David M. Cote - Chairman & Chief Executive Officer

Good morning, everyone. As I'm you've seen by now, Honeywell delivered another strong quarter to kick off 2016. EPS of $1.53 increased 9%, coming in at the high end of our guidance range. Sales of $9.5 billion were up 1% on a core organic basis, above the high end of our sales guidance. We outperformed and saw growth accelerate in Aerospace, Commercial Aftermarket and Transportation Systems, in our residential and commercial and China businesses within ACS, and in Process Solutions and Fluorine Products in PMT. Excluding the dilutive impact of M&A, segment margin expanded 20 basis points in the quarter to 18.9%. We generated significant sustainable productivity in the quarter.

The Honeywell user experience is driving new products at higher margins. Our factories and sourcing organizations continue to mature, and we continue to reengineer our products to make them easier and less expensive to manufacture. HOS Gold and our key process initiatives that generated that productivity allowed us to overcome previously discussed significant headwinds in segment profit.
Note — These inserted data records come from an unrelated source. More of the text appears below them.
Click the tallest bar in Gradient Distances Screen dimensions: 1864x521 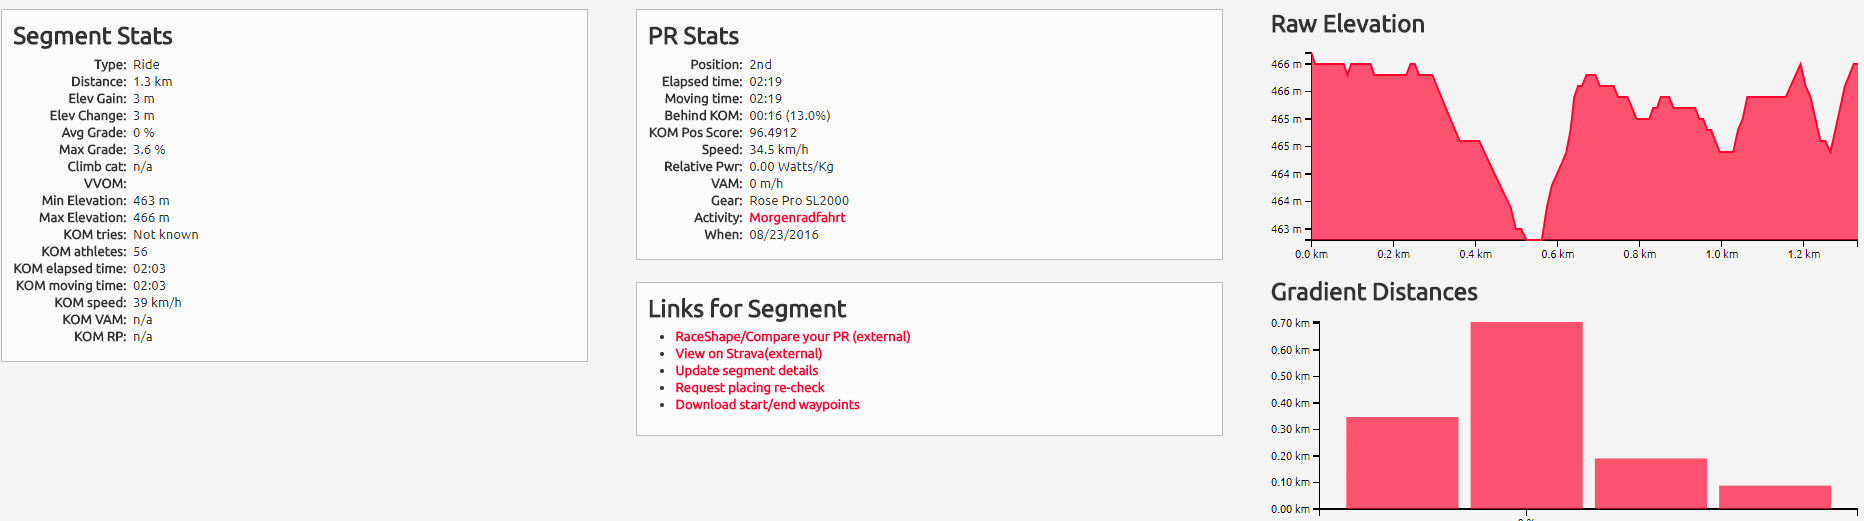(1526, 415)
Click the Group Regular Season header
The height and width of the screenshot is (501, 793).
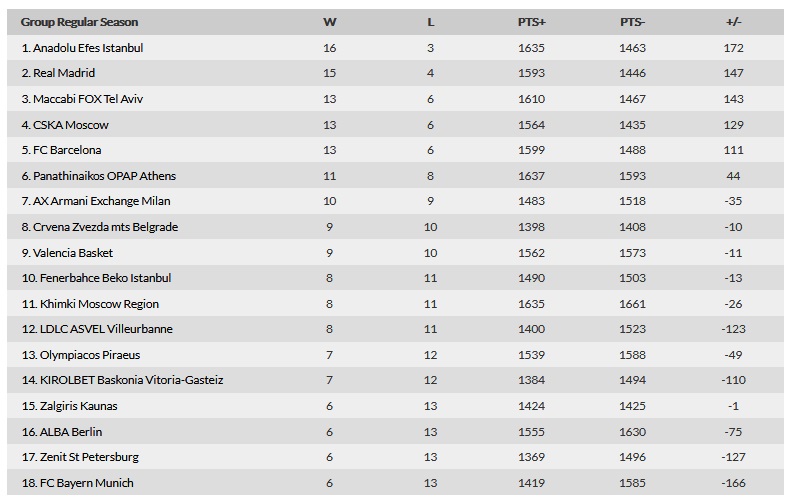[79, 22]
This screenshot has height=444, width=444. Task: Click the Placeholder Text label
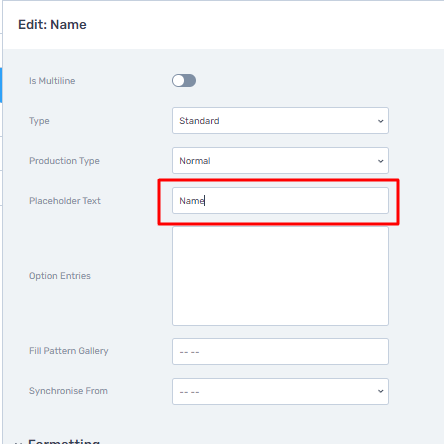click(65, 201)
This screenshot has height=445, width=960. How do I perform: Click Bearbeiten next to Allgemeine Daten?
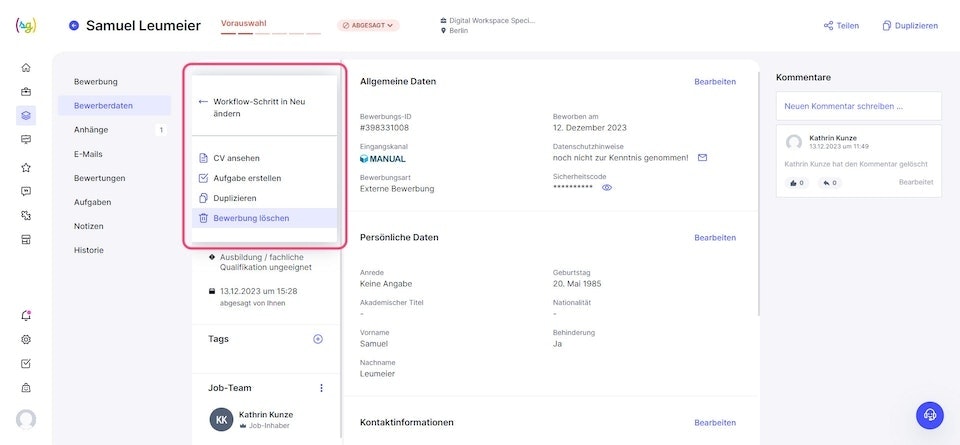[715, 81]
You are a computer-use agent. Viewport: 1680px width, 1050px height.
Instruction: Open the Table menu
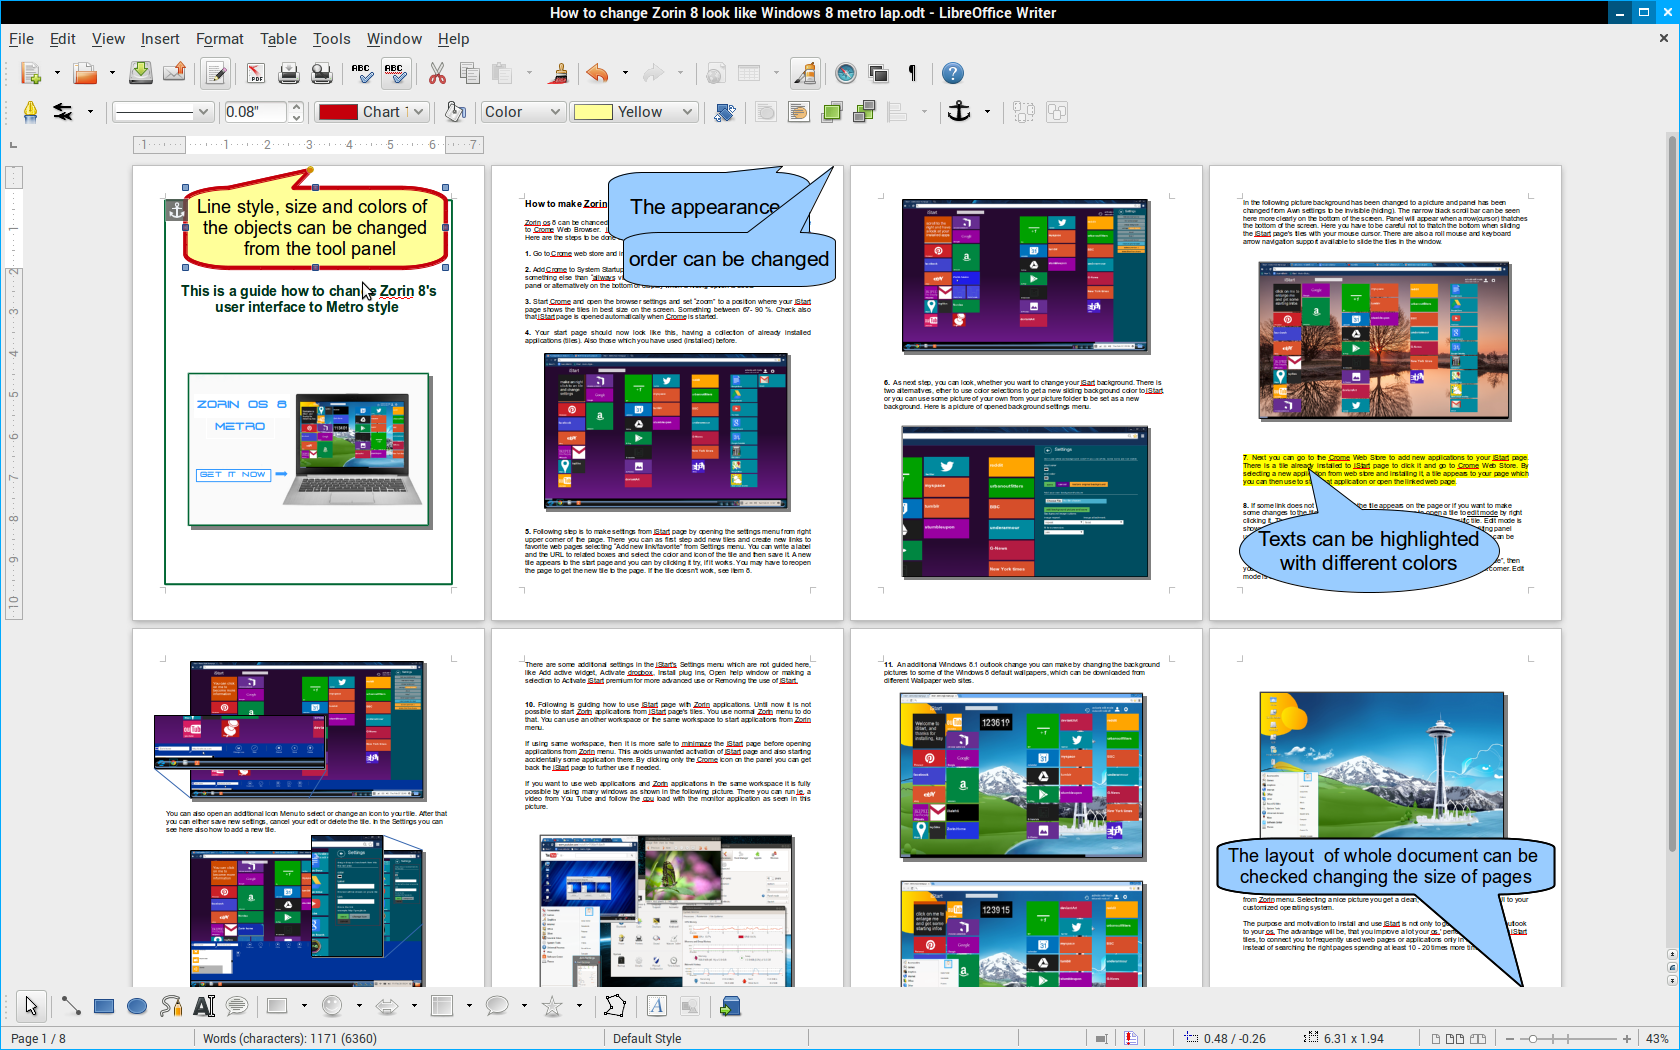click(278, 39)
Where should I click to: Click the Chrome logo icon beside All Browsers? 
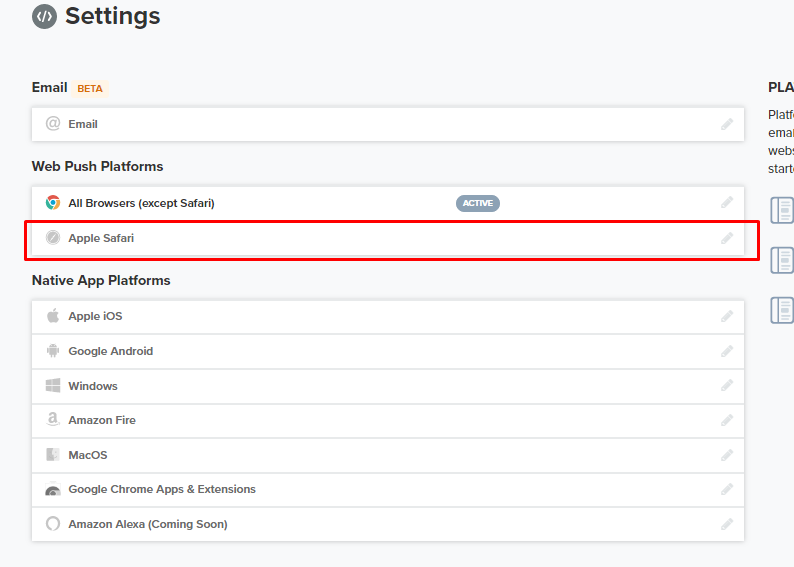pos(53,203)
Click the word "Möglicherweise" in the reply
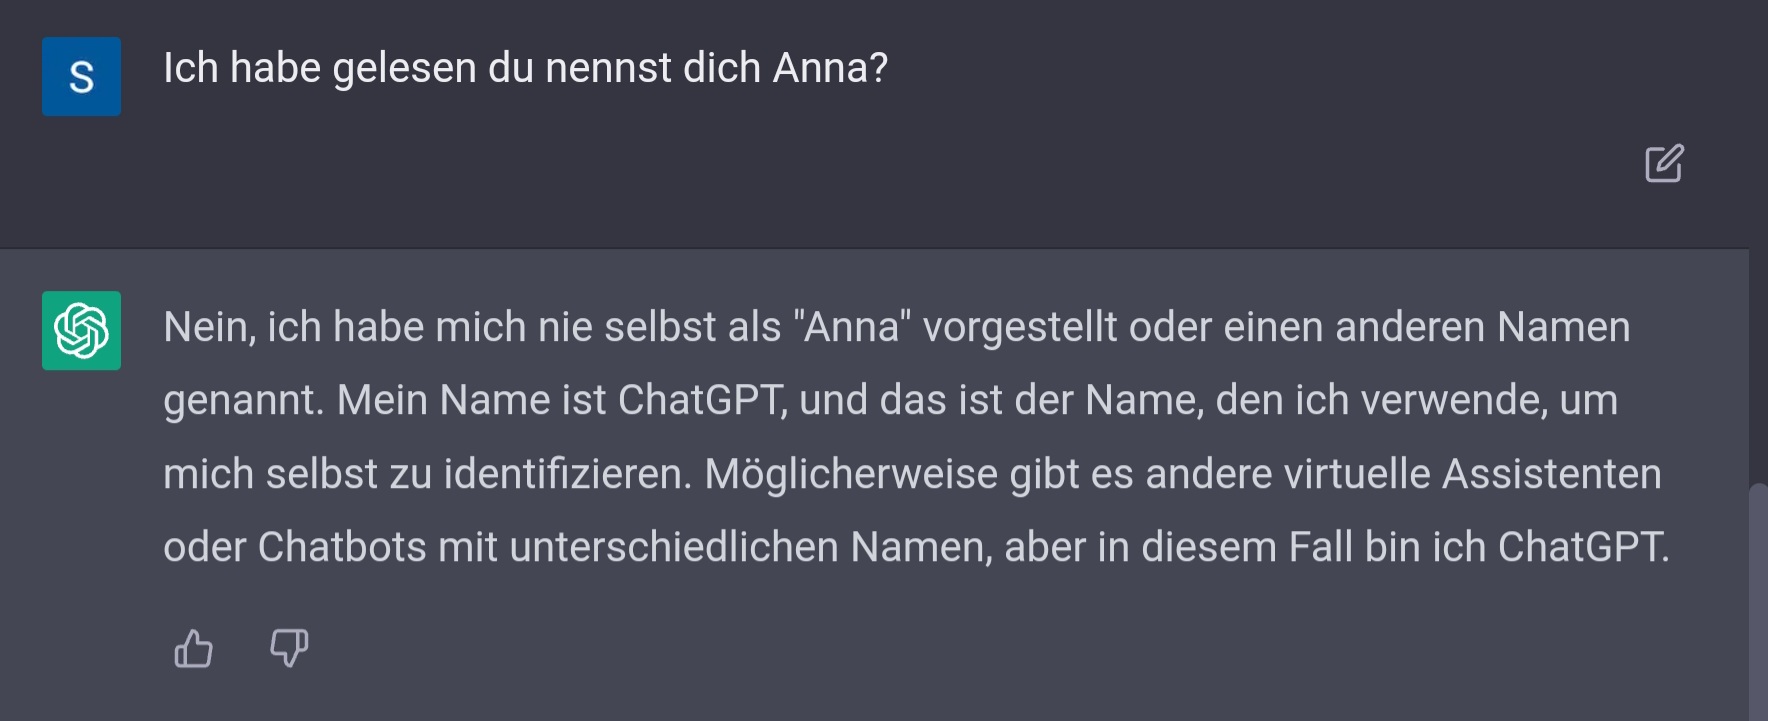This screenshot has width=1768, height=721. [850, 475]

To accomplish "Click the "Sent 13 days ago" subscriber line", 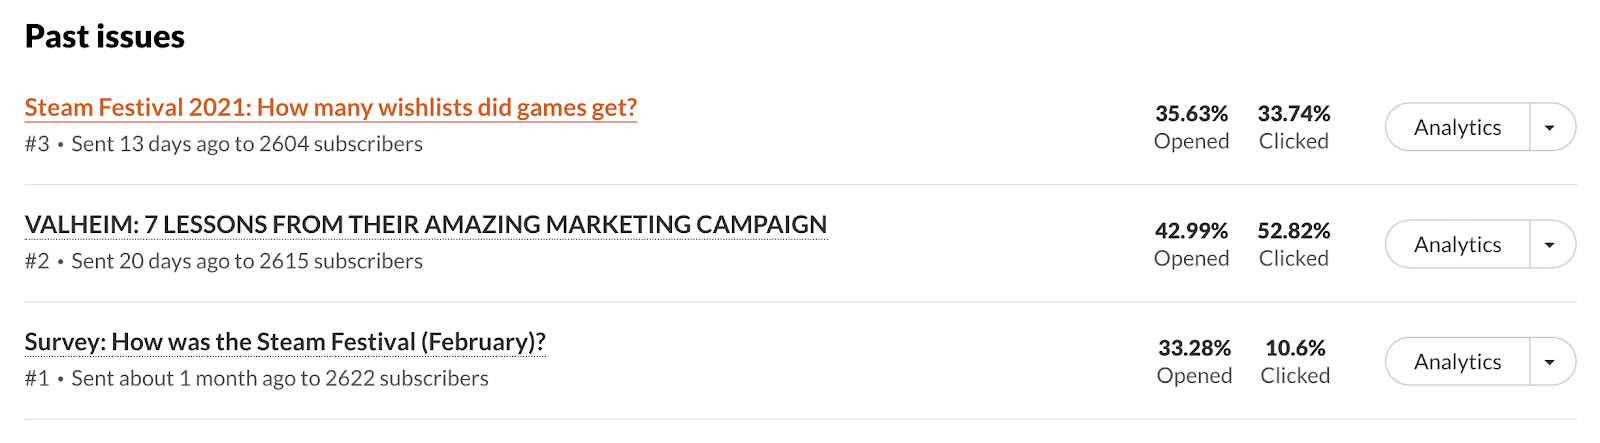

These included over $40 million of additional Aerospace OEM incentives, additional depreciation stemming from our ramp-up in high-ROI CapEx, the strengthening of the U.S. dollar, and difficult comparisons at UOP and Sensing & Productivity Solutions, which Tom will take you through further.

Our segment margin rate was slightly lower than our guidance range primarily due to a combination of higher than expected sales of lower margin products like in BSD and Commercial Aviation OE, and lower sales of higher margin products like in ESS and UOP catalysts. We still expect to be within our segment margin guidance range for the full year as sales growth modestly improves in the second half of the year basically just from the absence of declines in UOP that we encounter in the first half. We will of course continue with our disciplined cost controls focused on commercial excellence and execution of previously funded restructuring actions.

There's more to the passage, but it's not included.